For A Fun Take On Braciole, Anthony Scotto Advises You To Think Outside The Box

Braciole may strike people as one of many traditional Italian dishes but, like so many recipes that have been adopted by the Italian-American community, it's far more open to interpretation than you might think. In the United States, the classic version of braciole is a thin-pounded slice of steak, rolled up with cheese, breadcrumbs, herbs, and prosciutto braised in tomato sauce. Despite some leeway with the cut of steak you can use (usually flank steak or top round), it's a formula that can seem pretty set in stone. However, back in Italy, regional variations can mix up almost every part of the equation. It's fundamentally a dish of filled, rolled meat, and what that means is up to the cook.

Tasting Table reached out to Anthony Scotto, chef and owner of Pelato and Luogo in Nashville, to ask how he mixes up this famous Italian dish. Scotto told us, "For the filling, there are so many varieties and options to pick from." At his restaurant Pelato, "we use a thinly sliced pork shoulder stuffed with cheese, pine nuts and herbs." Scotto, who operated Fresco by Scotto in Midtown Manhattan for over 30 years, knows the ins and outs of Italian-American cooking and says, "Although this is not the cheapest way or the most traditional way, I think it's our job to take a classic Italian American dish and bring it to a whole new level." And of course, Pelato's braciole is just one way to do it.

= TASK DIRECTIONS =
Name every restaurant mentioned in the braciole article.

= STORED DATA =

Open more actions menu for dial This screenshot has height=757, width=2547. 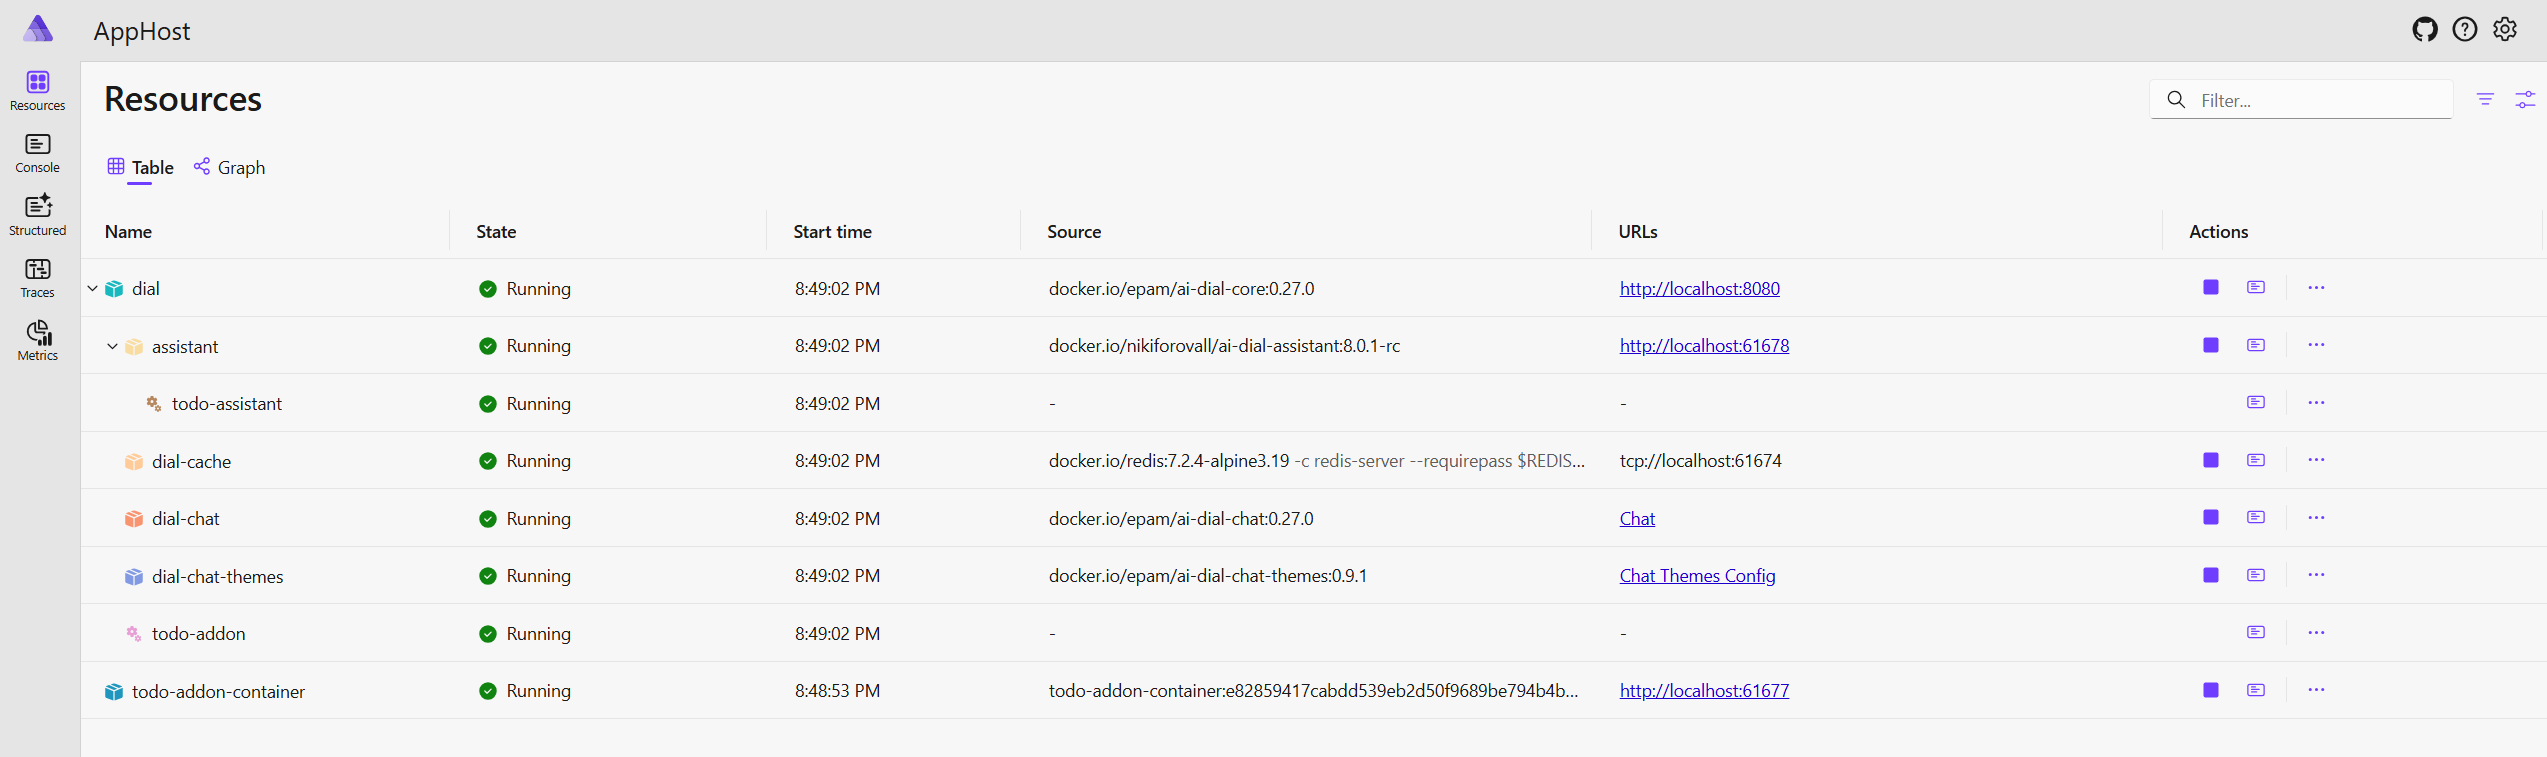point(2316,288)
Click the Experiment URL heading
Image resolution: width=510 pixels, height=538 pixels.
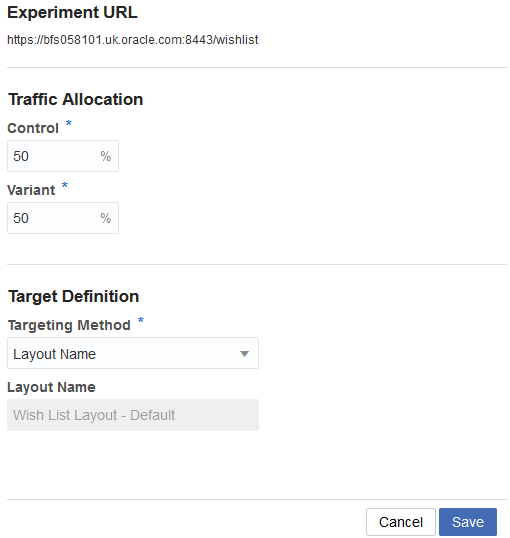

= REPLY =
Pelato, Luogo, Fresco by Scotto